E ciò tanto nel procedimento per la VIA ex art.5, D.P.R. cit, quanto a fortiori per la procedura di verifica ex art.10, D.P.R. cit. Si consideri, infatti, che per quest'ultima, come sopra ricordato, è diversa la documentazione prescritta dal legislatore che non richiede lo studio di impatto ambientale ex art.6, D.P.R. cit.(vedi supra), ma una più limitata descrizione delle misure previste per eliminare o ridurre gli effetti sfavorevoli sull'ambiente. Non può dunque essere richiesta la presentazione di un progetto di massima delle opere di recupero ambientale vistato dal comune.


Ciò posto in via generale, alla luce degli altri più specifici rilievi del Lapis, va in particolare segnalato che nel testo della circolare:
- codesta Amministrazione deve sempre distinguere con chiarezza le due procedure, di VIA obbligatoria e di verifica;

- per consentire una più agevole lettura della circolare, sarebbe opportuno fare riferimento esclusivamente alla normativa interna, statale o regionale, e non alle direttive comunitarie;

- il D.A 23.03.04 ha recepito l'allegato III della direttiva 97/11/CE, che concerne i criteri di selezione da seguire nella procedura di verifica, e non l'allegato IV, come indicato nella circolare;

- le direttive comunitarie possono essere attuate nell'ordinamento interno sia con legge (o decreto-legge o decreto legislativo) che con un atto amministrativo (nel caso in esame, con il decreto assessoriale): la Corte di giustizia ha invece deplorato l'attuazione tramite semplici prassi amministrative o atti puramente interni come, ad esempio, direttive verbali, lettere e ordini di servizio (sentenza del 15 ottobre 1986, causa 168/85, Commissione c. Italia); nemmeno l'attuazione attraverso circolari amministrative incontra il favore della Corte di Giustizia, nella misura in cui nemmeno le circolari vincolano giuridicamente l'amministrazione e garantiscono ai singoli la certezza delle loro situazioni giuridiche;

- sarebbe più corretto individuare la normativa in materia di VIA, facendo riferimento all'art.91, l.r. n.6/2001, che a sua volta rinvia al D.P.R. 12.4.1996 ed al D.P.C.M. 3.9.1999, che è l'unico atto che ha modificato il primo. In ogni caso deve essere eliminata l'indicazione "s.m.i.";

- poco importa rilevare, come fa il Lapis, che in Sicilia non esistono cave delle dimensioni indicate nell'allegato A del D.P.R. 12.04.1996, dato che la circolare può comunque fornire indicazioni di carattere generale e astratto che facilitino l'applicazione della legge;

- l'art.91, l.r. n.6/2001 ha rinviato al D.P.R ed al D.P.C.M. più volte citati nella loro interezza, salvo le specifiche norme dettate dalla disposizione regionale stessa.
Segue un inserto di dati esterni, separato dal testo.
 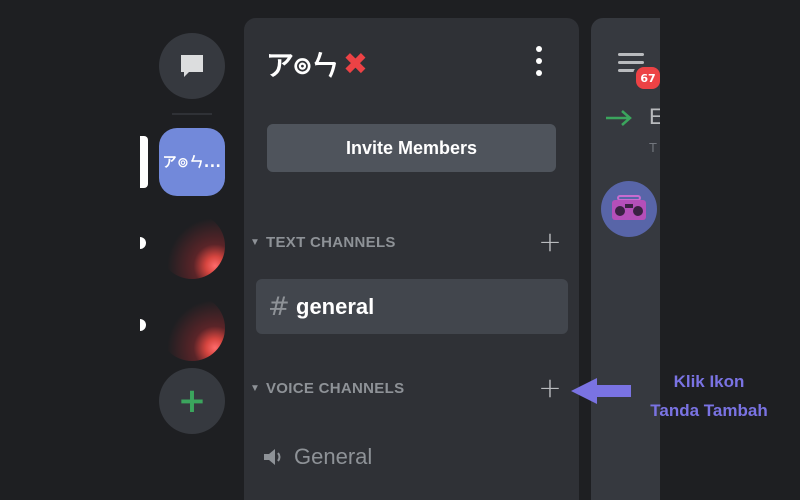 I want to click on voice-channel-general: General, so click(x=317, y=457).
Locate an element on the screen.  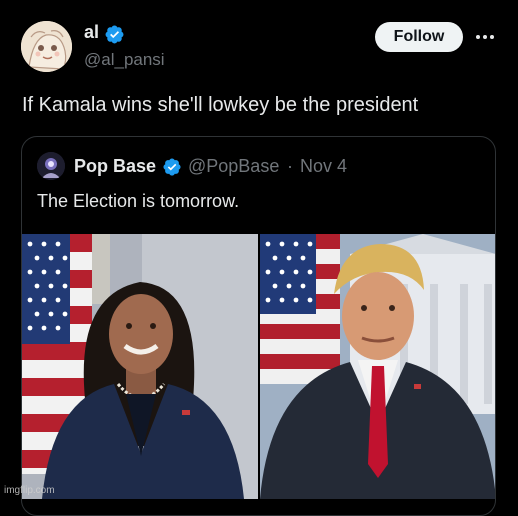
quote-author-name: Pop Base is located at coordinates (115, 166).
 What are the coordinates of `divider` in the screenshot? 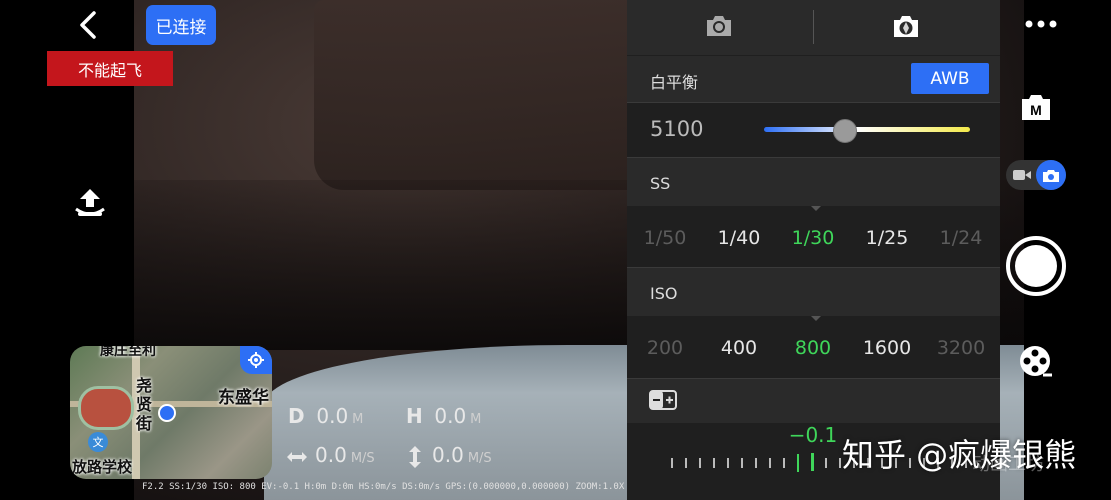 It's located at (814, 102).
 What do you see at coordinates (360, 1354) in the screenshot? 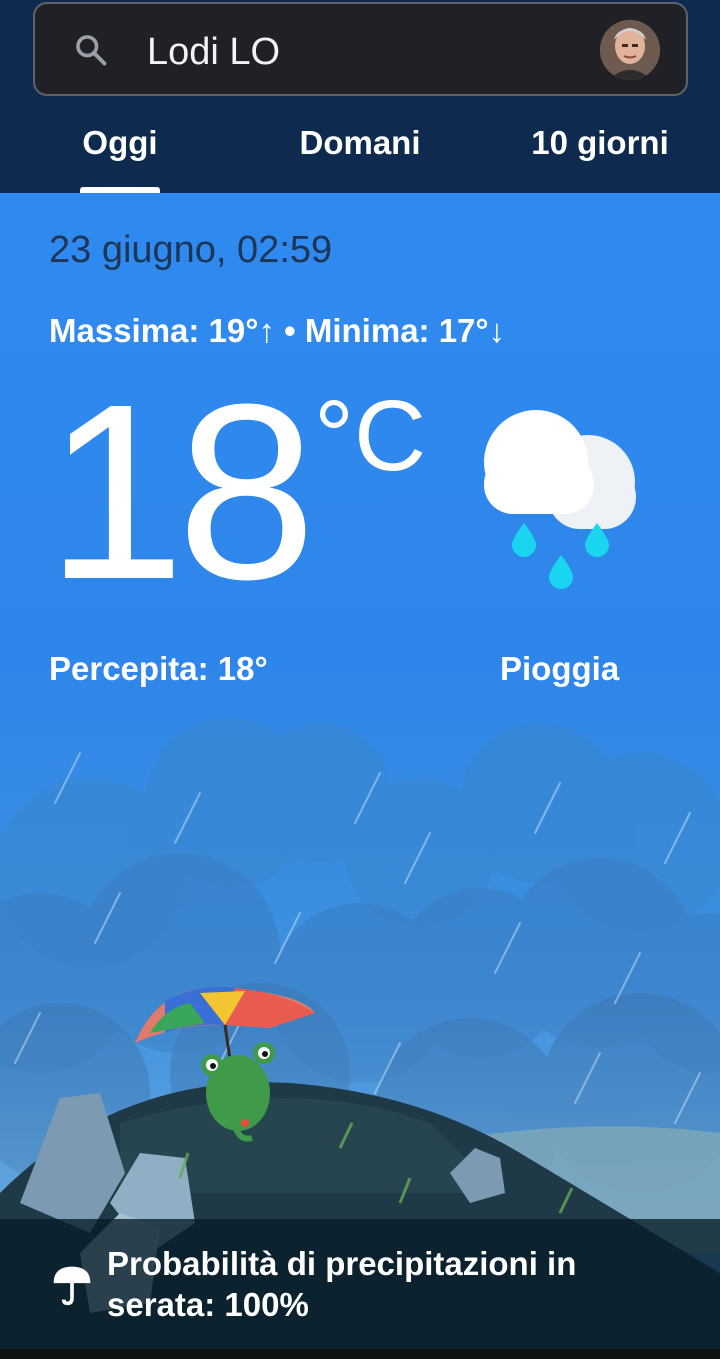
I see `bottom-edge` at bounding box center [360, 1354].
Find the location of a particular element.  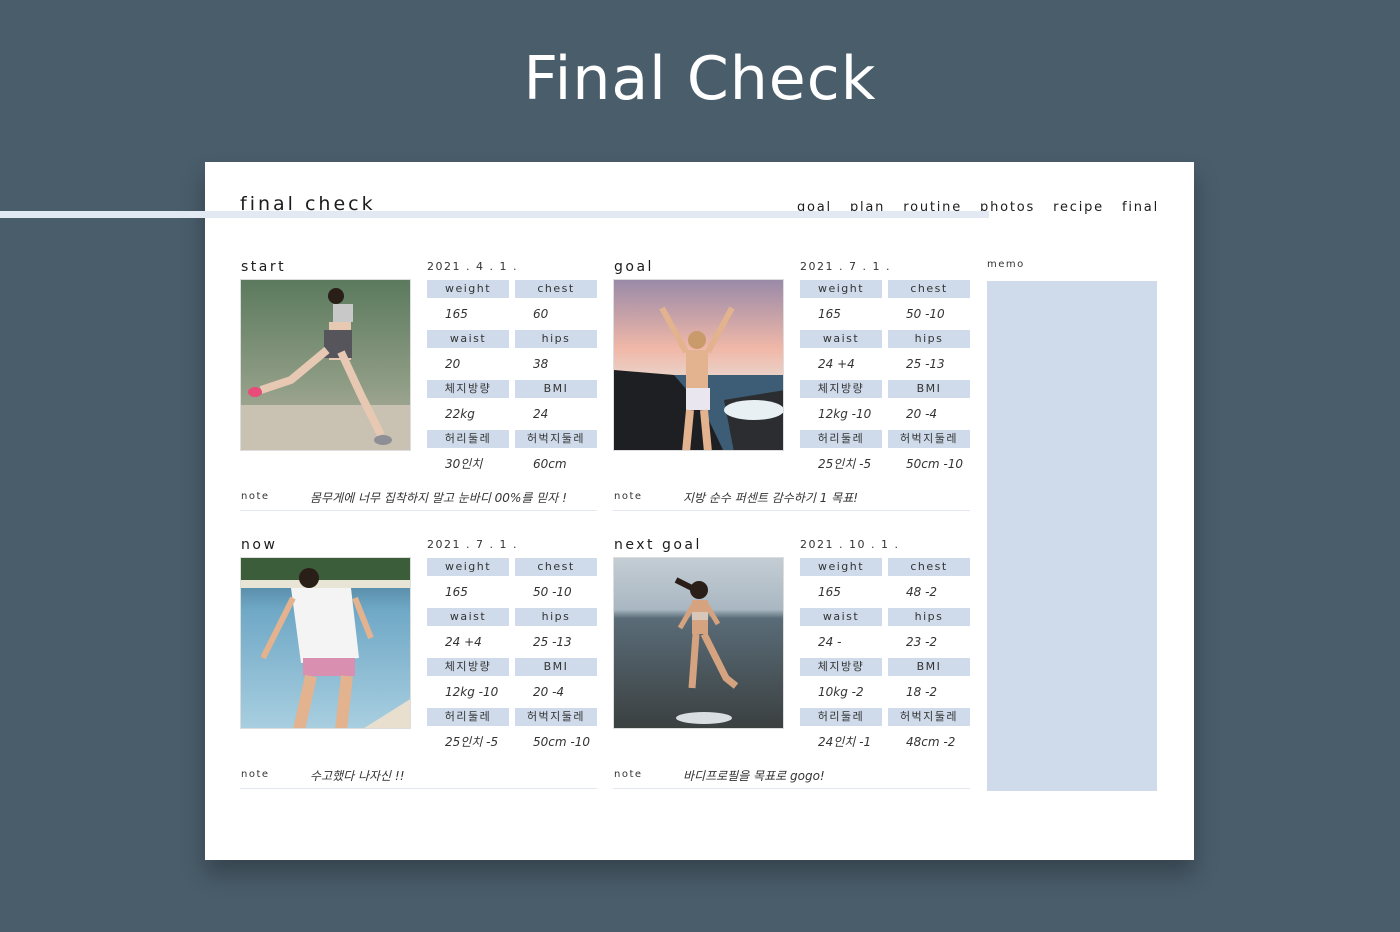

waist-circ-value: 24인치 -1 is located at coordinates (845, 742).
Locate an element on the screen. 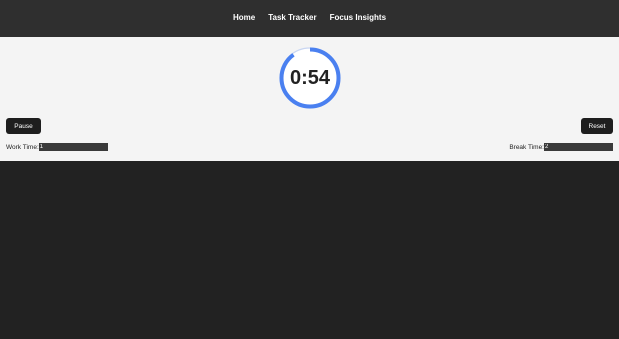  nav-focus-insights-link: Focus Insights is located at coordinates (358, 18).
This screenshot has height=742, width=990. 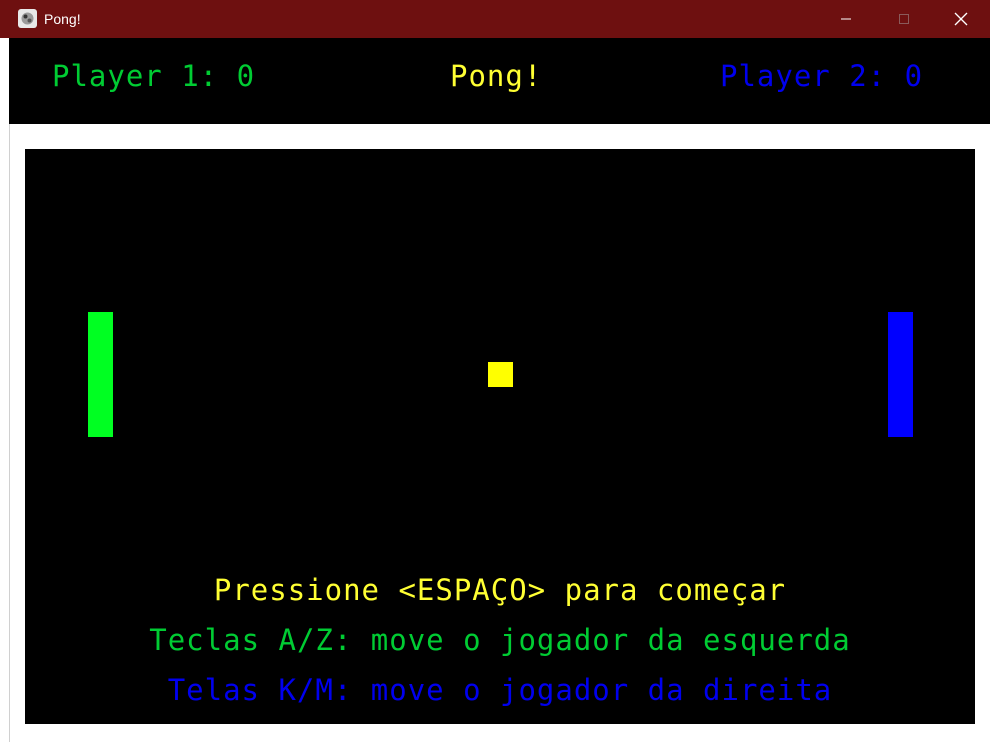 I want to click on minimize-button, so click(x=846, y=19).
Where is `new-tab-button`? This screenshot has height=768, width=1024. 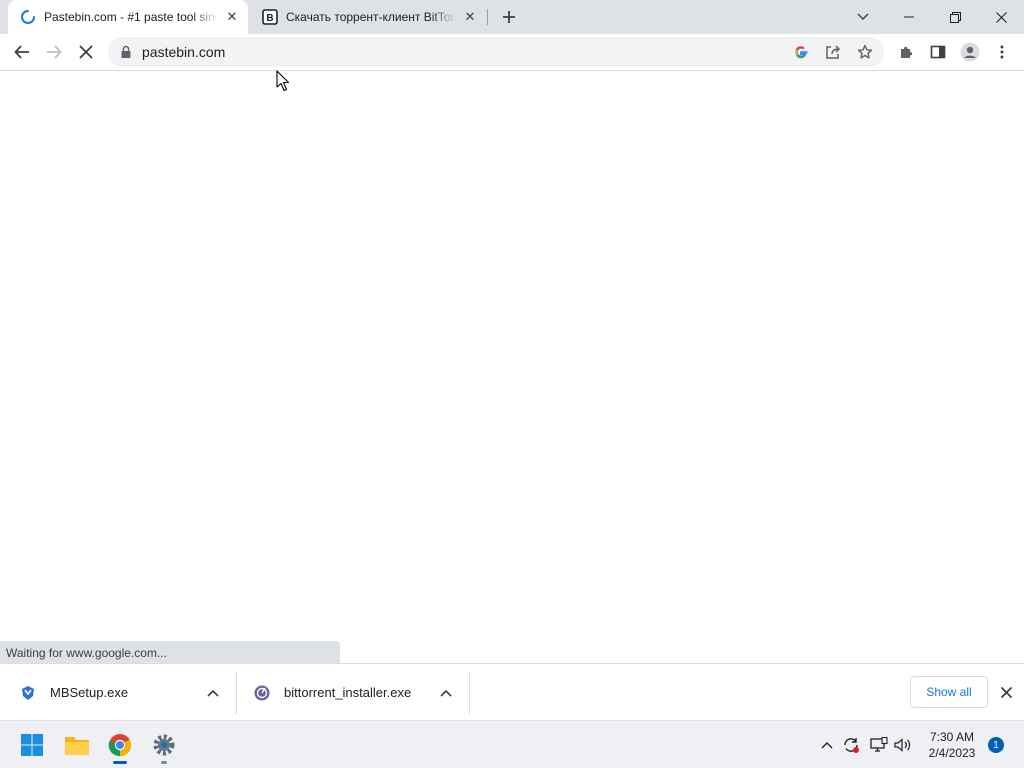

Va infine ricordato che l'art.2, l.r. 5 luglio 2004, n.10 , per le ipotesi di rinnovo delle autorizzazioni ivi previste (rinnovi finalizzati al completamento del programma di coltivazione precedentemente autorizzato, rinnovi che prevedano una modifica plano-altimetrica del programma di utilizzazione a suo tempo approvato e rinnovi che prevedano un ampliamento dell'area di cava nella misura ivi indicata), deroga all'art.91, l.r. n.6/2001 (cfr. sul punto parere n.68.11.05, reso da questo Ufficio a codesto Dipartimento con nota prot. n.5960 del 21 aprile 2005).

Nelle superiori considerazioni è il parere dello Scrivente.

A termini dell'art. 15 del regolamento approvato con D.P.Reg. 16 giugno 1998, n. 12, lo Scrivente acconsente alla diffusione del presente parere in relazione ad eventuali domande di accesso inerenti il medesimo.
Codesta Amministrazione vorrà comunicare, entro novanta giorni dalla ricezione, l'eventuale possibilità che il parere stesso inerisca una lite, ovvero se intende differirne la pubblicazione sino all'adozione di eventuali provvedimenti amministrativi. Decorso tale termine senza alcuna comunicazione in tal senso si consentirà la diffusione sulla banca dati "FoNS", giusta delibera di Giunta regionale n. 229 dell'8 luglio 1998.